È evidente, quindi, come il nuovo scostamento da 32 miliardi di euro che il Parlamento si appresta a votare non possa che compensare solo in minima parte l'evaporazione del fatturato a causa della pandemia. Tanto più che parte di queste risorse saranno destinate al rifinanziamento per 18 settimane della cassa integrazione causa Covid (5,5 miliardi), alla sanità (3 miliardi), al trasporto pubblico (1 miliardo) e a Comuni e Regioni (1 miliardo). Insomma, la parte destinata agli aiuti potrebbe ammontare a poco più di una decina di miliardi, in quanto il governo sta preparando una nuova sanatoria per le cartelle che, coniugata con i rinvii degli avvisi, vale 5,5 miliardi.

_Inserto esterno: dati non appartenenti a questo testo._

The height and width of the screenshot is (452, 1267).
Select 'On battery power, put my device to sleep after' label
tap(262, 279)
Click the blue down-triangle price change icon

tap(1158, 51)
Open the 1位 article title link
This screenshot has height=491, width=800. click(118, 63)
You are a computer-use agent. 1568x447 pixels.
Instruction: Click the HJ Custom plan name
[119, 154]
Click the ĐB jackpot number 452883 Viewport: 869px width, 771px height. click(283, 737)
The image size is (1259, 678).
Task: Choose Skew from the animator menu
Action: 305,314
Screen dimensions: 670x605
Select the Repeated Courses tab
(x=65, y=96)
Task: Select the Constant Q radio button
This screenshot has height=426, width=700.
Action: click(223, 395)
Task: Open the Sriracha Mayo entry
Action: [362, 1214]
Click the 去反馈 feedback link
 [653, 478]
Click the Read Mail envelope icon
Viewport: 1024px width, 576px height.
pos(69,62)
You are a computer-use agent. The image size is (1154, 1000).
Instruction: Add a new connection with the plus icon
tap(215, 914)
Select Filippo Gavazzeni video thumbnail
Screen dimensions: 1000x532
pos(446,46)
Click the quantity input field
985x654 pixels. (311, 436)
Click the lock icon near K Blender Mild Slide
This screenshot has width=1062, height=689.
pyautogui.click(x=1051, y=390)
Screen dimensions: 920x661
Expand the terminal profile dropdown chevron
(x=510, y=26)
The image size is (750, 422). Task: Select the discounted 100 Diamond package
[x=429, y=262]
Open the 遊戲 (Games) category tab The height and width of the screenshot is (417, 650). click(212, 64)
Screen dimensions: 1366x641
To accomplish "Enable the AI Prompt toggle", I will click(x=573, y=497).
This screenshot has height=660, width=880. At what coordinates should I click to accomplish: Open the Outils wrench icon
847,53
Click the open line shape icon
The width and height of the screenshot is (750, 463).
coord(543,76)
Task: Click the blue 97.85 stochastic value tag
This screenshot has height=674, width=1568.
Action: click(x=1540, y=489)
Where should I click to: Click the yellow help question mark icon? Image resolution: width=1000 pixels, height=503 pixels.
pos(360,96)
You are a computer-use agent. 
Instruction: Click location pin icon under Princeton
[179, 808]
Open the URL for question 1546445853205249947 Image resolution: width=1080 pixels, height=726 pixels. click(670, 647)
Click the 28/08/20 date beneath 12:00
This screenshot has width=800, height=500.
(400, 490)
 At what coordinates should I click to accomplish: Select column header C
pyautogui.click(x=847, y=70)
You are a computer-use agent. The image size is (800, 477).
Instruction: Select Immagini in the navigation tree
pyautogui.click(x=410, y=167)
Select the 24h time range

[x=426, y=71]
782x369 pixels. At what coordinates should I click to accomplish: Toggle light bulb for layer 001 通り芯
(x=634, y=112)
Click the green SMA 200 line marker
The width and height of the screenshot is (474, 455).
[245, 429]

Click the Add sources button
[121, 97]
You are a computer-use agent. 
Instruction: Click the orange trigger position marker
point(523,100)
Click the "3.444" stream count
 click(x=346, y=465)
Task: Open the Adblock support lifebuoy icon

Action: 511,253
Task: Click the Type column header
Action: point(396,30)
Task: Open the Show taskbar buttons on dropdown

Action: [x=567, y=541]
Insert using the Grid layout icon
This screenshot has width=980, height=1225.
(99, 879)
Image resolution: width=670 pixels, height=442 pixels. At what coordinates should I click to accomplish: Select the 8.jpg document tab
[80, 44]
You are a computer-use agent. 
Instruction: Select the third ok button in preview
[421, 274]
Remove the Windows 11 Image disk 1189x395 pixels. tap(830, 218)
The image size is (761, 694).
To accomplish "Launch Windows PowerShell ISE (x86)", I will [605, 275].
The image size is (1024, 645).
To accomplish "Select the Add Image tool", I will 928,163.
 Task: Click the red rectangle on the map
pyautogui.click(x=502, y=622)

«Stiamo lavorando a una rottamazione quater, a un nuovo saldo e stralcio, e poi in modo straordinario, dovremo trattare tutte le posizioni maturate nel 2020, a causa di questa pandemia», ha ribadito il viceministro dell'Economia, Laura Castelli, spiegando che il mini rinvio dei versamenti e delle notifiche delle cartelle varato dal governo giovedì scorso con un decreto ad hoc, già pubblicato in Gazzetta ufficiale, è solo un primo step. E proprio sui 32 miliardi di scostamento l'Europa venerdì scorso ha avuto da obiettare, ma il ministro dell'Economia, Roberto Gualtieri, ha cercato di tranquillizzare i partner (vedi a fianco) spiegando che i nuovi ristori saranno erogati sulla base dei costi fissi sostenuti e non più sulla perdita di fatturato. Insomma, ogni azienda riceverà ancora meno rispetto ai precedenti dl perché non ci si baserà più sulla perdita di ricavi.

Intanto, domani i contribuenti saranno chiamati alla cassa per i versamenti ordinari di Iva, ritenute e contributi previdenziali e per la ripresa del 50% delle somme dovute dei tributi sospesi da marzo a maggio per la pandemia. I settori interessati sono, tra gli altri anche i maggiormente colpiti dalla pandemia.

È il paradosso di un Paese il cui debito pubblico insostenibile, aggravato da una crisi senza precedenti, ha tolto margine di manovra e nel quale la politica economica non ha finora saputo definire una scala di priorità.